Lei dopo quanto tempo ha iniziato ad avere i primi sintomi?
“Una settimana dopo il ricovero dei miei genitori: ho avuto sintomi forti, febbre alta, non mangiavo e non bevevo. Così hanno deciso di ricoverarmi”.
Qual è la cosa peggiore di questa malattia?
“La solitudine”.
Ce la descriva.
“È una cosa che fa male dentro.. intorno c’è solo vuoto.. Per gli altri siamo appestati. A casa non viene un medico, un infermiere, una badante. Certo, ti chiamano ma poi finisce lì e sei lasciato da solo a capire che cosa fare e se stai facendo bene. Di gente stupida ed ignorante ne è piena il mondo ma quando lo provi sulla tua pelle rimani spiazzato. Fortuna che ho un marito meraviglioso che non mi ha mai abbandonato e poi tanti amici che con le loro parole di conforto mi hanno riscaldato il cuore”.
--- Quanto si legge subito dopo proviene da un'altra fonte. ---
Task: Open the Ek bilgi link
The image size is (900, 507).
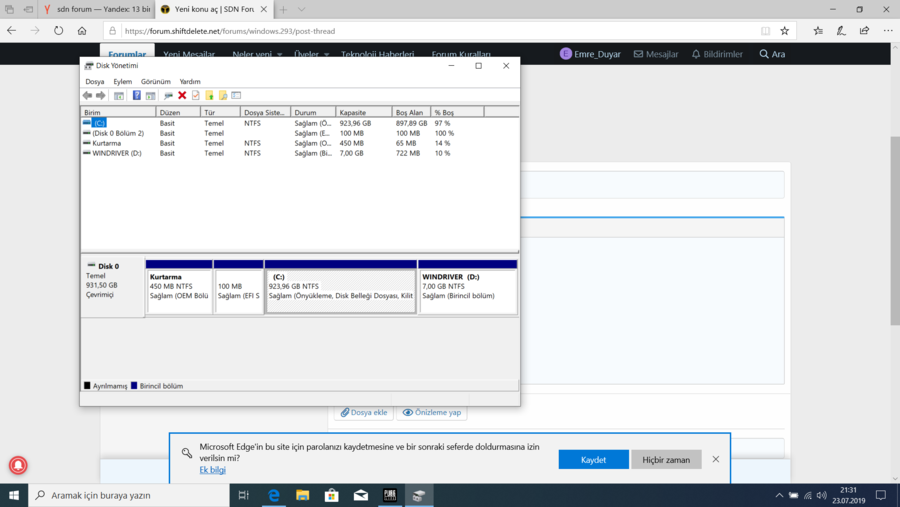Action: coord(212,470)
Maria Pacilio collabora con il giornale La Tofa. Al suo direttore editoriale, Angelo Di Ruocco, ha inviato un racconto molto toccante. Con il permesso dell’editore e dell’autrice lo condividiamo di seguito.
Il mondo in una stanza
“La stanza che mi ospita all’ospedale Cotugno di Napoli è rettangolare, ha una finestra a tre ante sigillate ed un televisore non funzionante attaccato ad una parete. In questa stanza entrano solo Angeli vestiti di bianco, difficile distinguere il loro sesso, ma noi, ormai, li riconosciamo dagli occhi che sorridono quando ti portano una buona notizia e sono preoccupati quando c’è qualcosa che non va e non sanno come dirlo. Eppure il mio mondo io, l’ho racchiuso in questa stanza, non ho lasciato nessuno fuori, ci sono gli addobbi di Natale, l’albero rosso e dorato con tante luci colorate, c’è il presepe, c’è la musica dei zampognari e poi c’è la mia famiglia. Insieme vicino al nostro grande tavolo di legno scuro c’è mio padre che sorseggia il vino, ma madre in carrozzina addobbata per le grandi feste, i miei nipoti, mio fratello, mia cognata, mio marito, i parenti, ci sono tutti. Ma quest’anno è ancora più particolare perché in questa stanza ci sono tantissimi amici che non mi hanno lasciata sola nemmeno un momento, mi hanno incoraggiata, spinta a non abbattermi, amici che non vedevo e non sentivo da anni ma che mi hanno voluto portare una parola di conforto e credetemi sono stati veramente in tanti, non immaginavo tanta solidarietà. Cosa ho fatto per meritare tanto amore? Non so sarà la magia del Natale, sarà che nella vita qualcosa di buono ho seminato, sarà la voglia di amare che non mi ha mai abbandonato, sarà sarà….. Ecco arriva un angelo bianco nella stanza per la terapia e sono costretta a racchiudere tutto il mio mondo nel cassetto del mio cuore pronto a ritirarlo fuori domani mattina. Grazie, grazie a tutti e dalla mia piccola stanza auguro Buon Natale”.